63 NC counties and 1 VA county are under alert, including Wake, Cumberland, Durham, Johnston, and Orange counties. Details
Published: 2010-05-14 12:59:00
Updated: 2010-05-14 13:45:20
Posted May 14, 2010
By Casey Letkewicz
Casey Letkewicz is a doctoral student in meteorology at NC State University in Raleigh. She is one of a half-dozen students and faculty from NC State participating in VORTEX2, a research project designed to learn more about how and why tornadoes form.
Despite an outbreak of tornadic storms on Monday, the atmosphere has continued to deal VORTEX2 a favorable hand by giving us multiple operations days in a row. Storms were firing today as well, but the set-up was not as good for supercells, so the armada decided to have a little bit of down time before the next round of active days. I should note that this is in stark contrast to last year, where at one point we were chasing almost anything that produced thunder! At any rate, I’m thankful to have a few hours to myself to rest and catch up on everything.

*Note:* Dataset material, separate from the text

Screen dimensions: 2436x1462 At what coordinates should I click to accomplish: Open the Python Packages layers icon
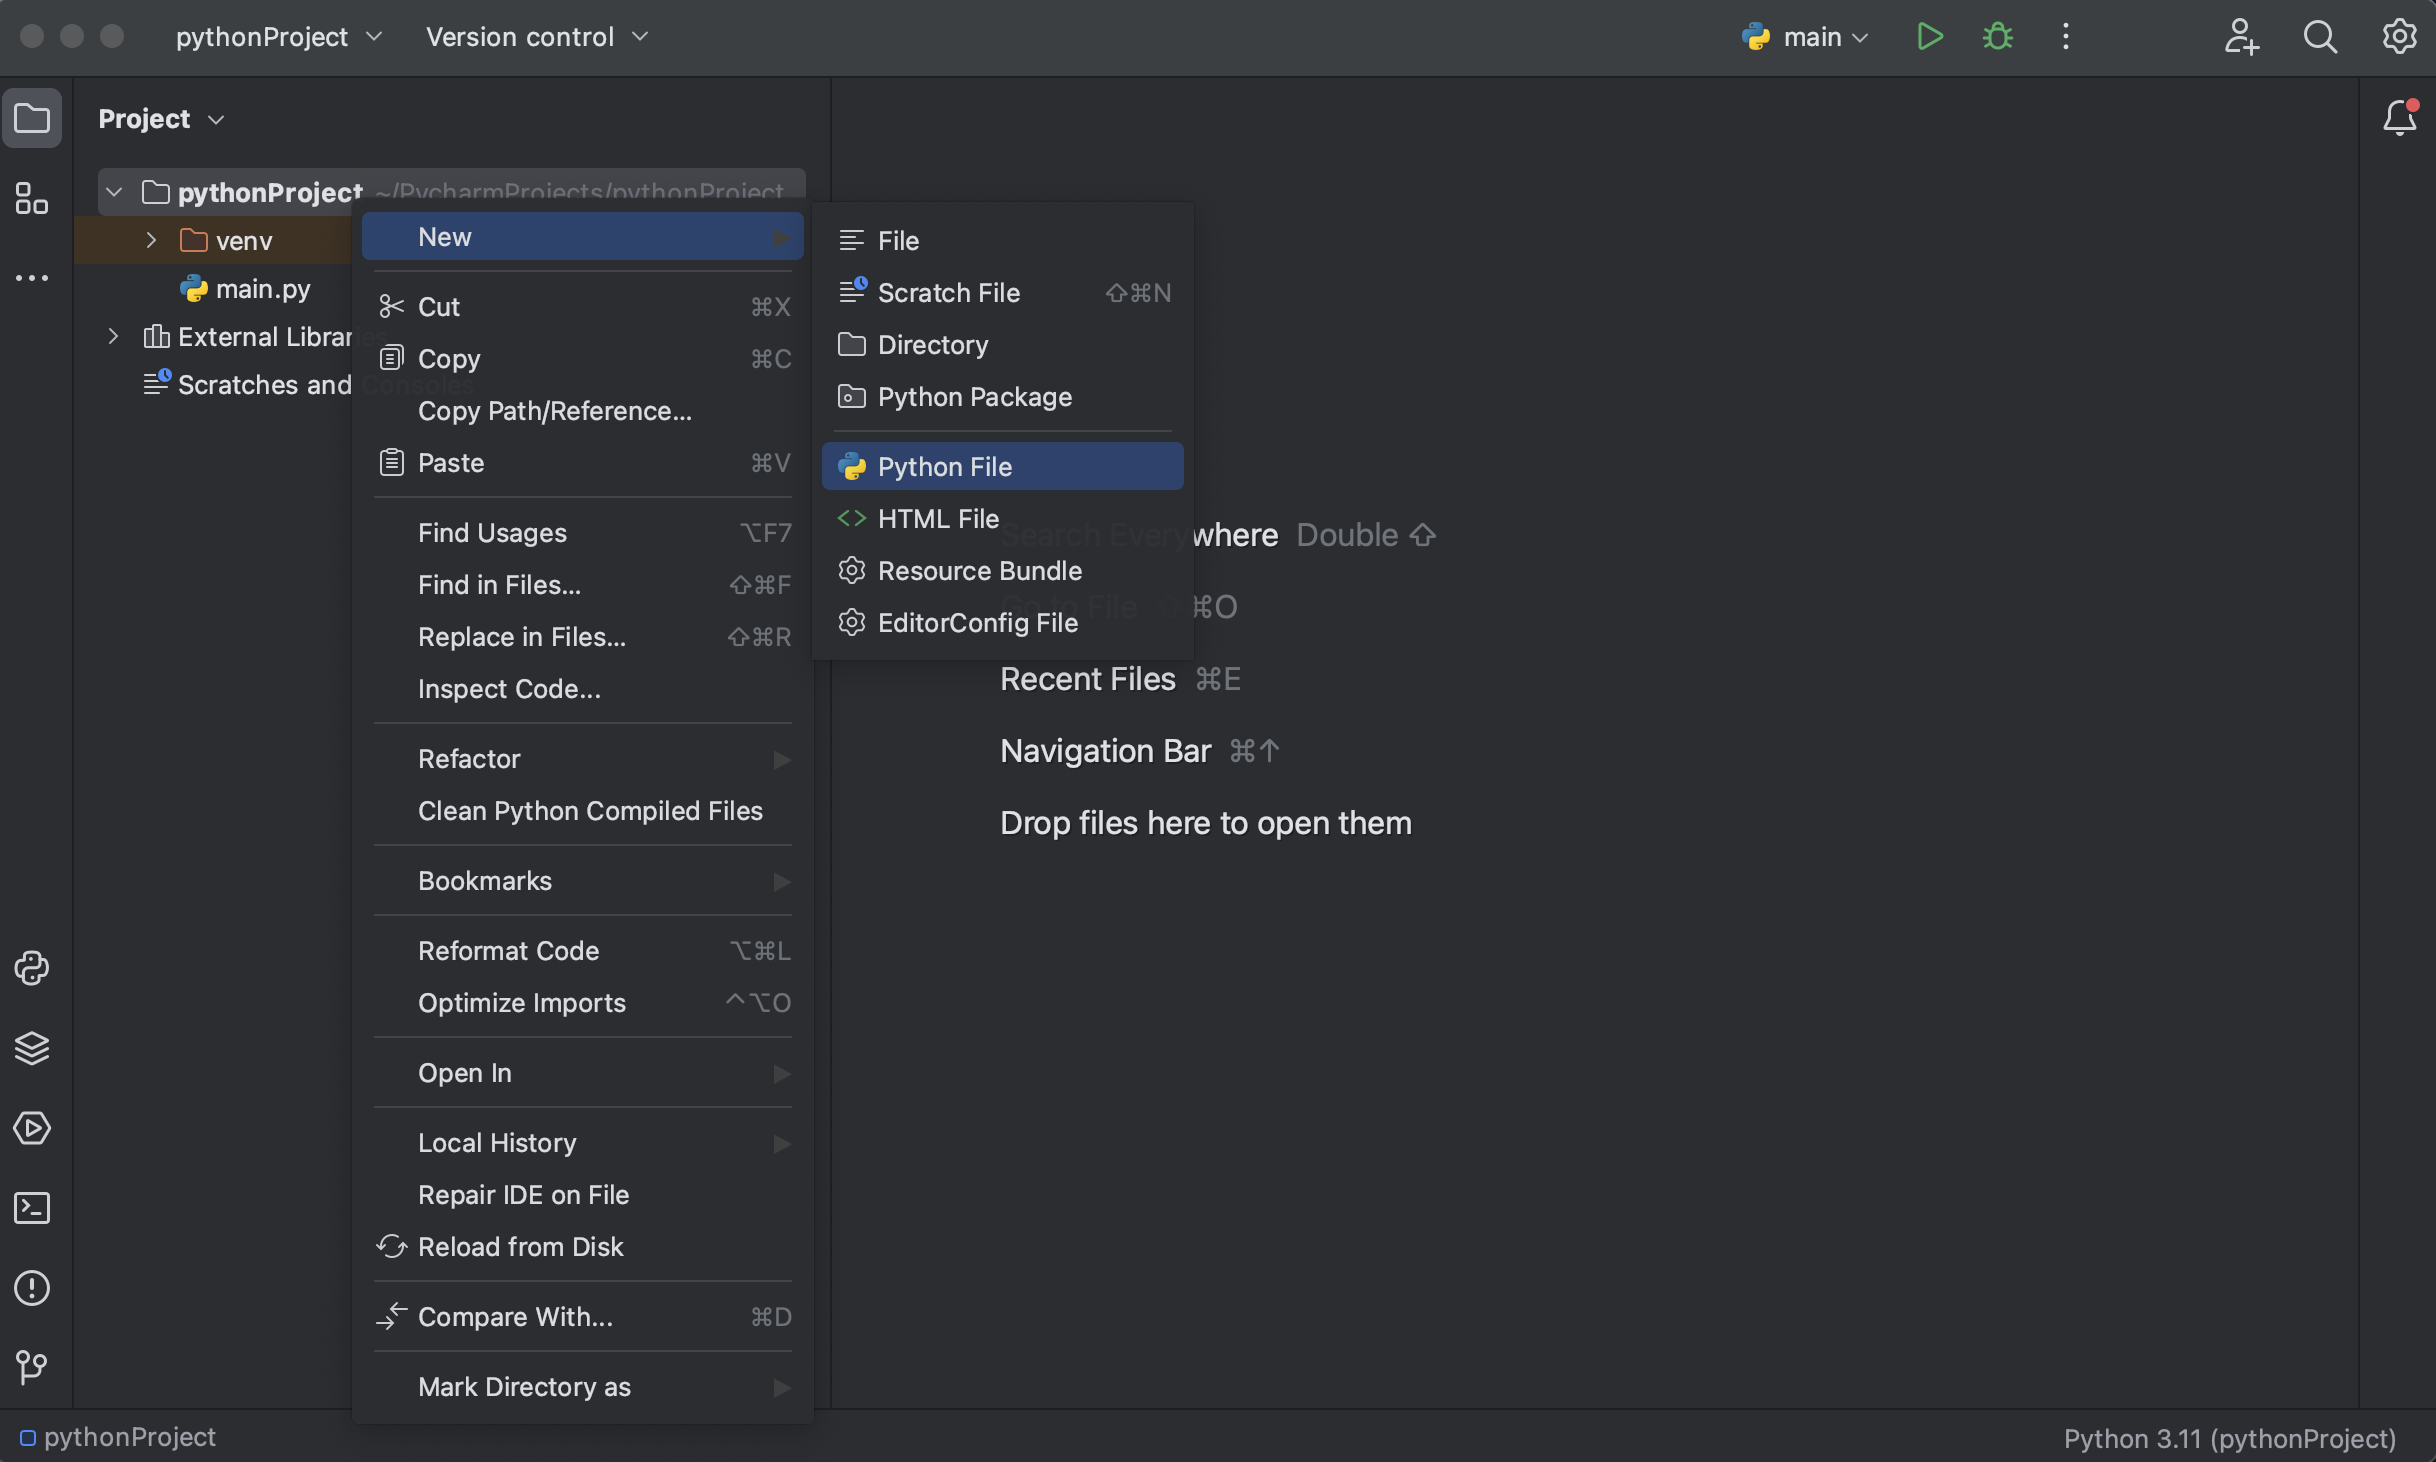(x=32, y=1048)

After a late night on Monday, the VORTEX2 armada woke up on Tuesday and headed toward western Oklahoma. The drive was humbling, as the scars from the previous day’s storms were fresh along the highway just east of Oklahoma City. Twisted limbs and demolished structures reminded us all of the great need to better understand this destructive phenomena. With renewed perspective, we traveled onward to our next destination.
The set-up for storms was quite good on Tuesday, but was conditional on their formation. As a result, the armada spent several hours waiting around for initiation. The NC State team launched several weather balloons to track the evolution of the environment and to see if conditions improved. Eventually a few storms began to fire, though they often teased us and dissipated despite the odds being in favor of their maintenance. Finally near sunset, a long-lived storm formed that was suitable for VORTEX2′s interests. Unfortunately, since it was almost dark, the visibility wasn’t very good and I only managed to snap one good shot of the storm. Despite the less than favorable viewing conditions, the armada still managed to collect some very useful data on the storm, which also reportedly produced a brief funnel cloud.
On Wednesday, storm formation was expected in the eastern panhandle of Texas/western Oklahoma, but there was some worry that there would not be a discrete isolated cell that the armada could target. Patience was the name of the game, and our waiting eventually paid off, as the isolated storm which became our target turned out to be the best deployment yet for VORTEX2 this year! All of the teams were in the right place at the right time and fulfilling their missions to a T.
This deployment was also more fun for me, since my mission placed me a bit closer to the action, making it much more exciting :). However, it was also a bit more stressful because there were times I knew I needed to launch a balloon ASAP and get the heck out of there before the hail core engulfed me or I was struck by lightning. The stress was magnified when locals spotted us and started asking questions, further delaying a launch or departure. This happened when we were sitting in a hotel parking lot in Clinton, OK. We were in the middle of launch preparations when this guy walked up and started asking us questions and was telling us how much he loved storms. We managed to press upon him relatively quickly our need to get our launch done and leave (I could see the hail core quickly approaching!), which turned out to be a good decision because a tornado came through that town just a short while later! There was no way we could have seen it (too much rain and too late at night), but the armada collected a really great dataset on this storm. I’m looking forward to more successful deployments like this in the coming days!